Jason Miller Says the Former President May Join Gettr if Truth Social Doesn't Launch Soon

Jason Miller, former advisor to former Republican President Donald Trump, has said that Trump may get an account on Miller's "free speech" social network Gettr if Trump's own social network, Truth Social, doesn't launch soon.

Miller said that Trump may join Gettr if Trump's social network isn't operational by the time that Trump decides whether he'll run for the 2024 presidential election. Trump has hinted that he's likely to run. Trump's social network is set to launch on President's Day, February 22.

"If his platform takes longer to develop, I would not completely rule out him joining Gettr," Miller told The New Yorker. "And, even when he launches his, I wouldn't rule out that he also creates a Gettr account."

Miller also said that he had offered Trump a monetary amount "with a 'whole lot of zeros,' apparently in the nine-digit range" to join Gettr, but Trump declined.

Jason Miller Donald Trump GETTR Truth social
Jason Miller, former advisor to Republican President Donald Trump, has said that Trump may get an account on Miller's "free speech" social network Gettr if Trump's own social network, Truth Social, doesn't launch soon. Here, Trump presides over a meeting about immigration with Republican and Democrat members of Congress in the Cabinet Room at the White House January 9, 2018 in Washington, D.C. Chip Somodevilla/Getty

Miller launched Gettr on July 4, 2021, less than a year after Twitter suspended Trump for inciting the January 6, 2021 riots on the U.S. Capitol.

Shortly after it launched, hackers got into Gettr and publicly released information on roughly 90,000 of its users, including usernames and email addresses. Gettr also lacked protocols to prevent users from publishing sensitive and illegal content, like child pornography, an August study from the Stanford Internet Observatory said.

Gettr's website proclaims that it's "founded on the principles of free speech, independent thought and rejecting political censorship and 'cancel culture.'"

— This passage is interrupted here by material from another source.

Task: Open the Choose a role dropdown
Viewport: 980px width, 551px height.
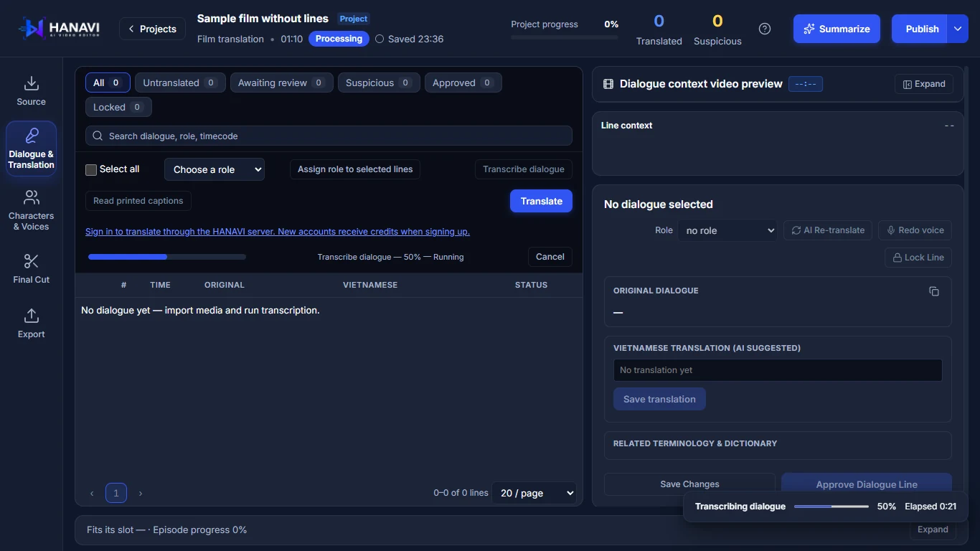Action: click(x=215, y=169)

Despite its claims of freedom, Gettr has had its own issues with censorship. The site banned white nationalist figure Nick Fuentes from its platform and also blocked the word "groyper," a term for a white nationalist provocateur.

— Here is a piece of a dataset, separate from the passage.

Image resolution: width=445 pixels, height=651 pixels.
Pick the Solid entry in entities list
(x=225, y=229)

While Gettr and other so-called "free speech" sites like Parler have tried to court right-wingers, they are largely considered to be "echo chambers" for right-wing ideology. They lack the political and ideological diversity of Twitter, conservative podcaster and writer Matt Walsh once noted.

Gettr and Parler both have Twitter accounts. Twitter doesn't have an account on Gettr or Parler.

Gettr and Parler have also both failed to get Trump to open an account. Trump is still fighting his ban from Twitter in the courts. The U.S. District Court in San Francisco will hear arguments in Trump v. Twitter on February 23.

Trump's social media site has had its own rocky start. A beta version of the site was hacked within hours after it was publicly announced. Hackers quickly created accounts for "mikepence" and "donaldjtrump," adding an image of a defecating pig on Trump's profile.

The site was also under threat of having its software license revoked for not making its source code public. Truth Social claimed that its "all" source code is its "proprietary property," but the site clearly used Mastodon code. Mastodon, a social network, allows people to use its code to create online platforms as long as they keep the code publicly accessible. However, Truth Social hasn't abided by that requirement.

The Securities and Exchange Commission (SEC) began a probe into Digital World Acquisition Corporation, the special purpose acquisition company seeking to take Truth Social and its related ventures public. Trump may have violated SEC rules by meeting with DWAC Executive Patrick Orlando before the company began raising funds.

Orlando is also listed as the CEO of China Yunhong Holdings Limited, a Chinese company. This left Trump supporters to wonder whether his social network will have ties to China, a country Trump vocally targeted in a trade war and blamed for the COVID-19 outbreak during his presidency.

While Trump said he created Truth Social to "stand up to the tyranny of Big Tech," his site will forbid users from using excessive capital letters and from doing anything to "disparage, tarnish, or otherwise harm, in our opinion, us and/or the Site."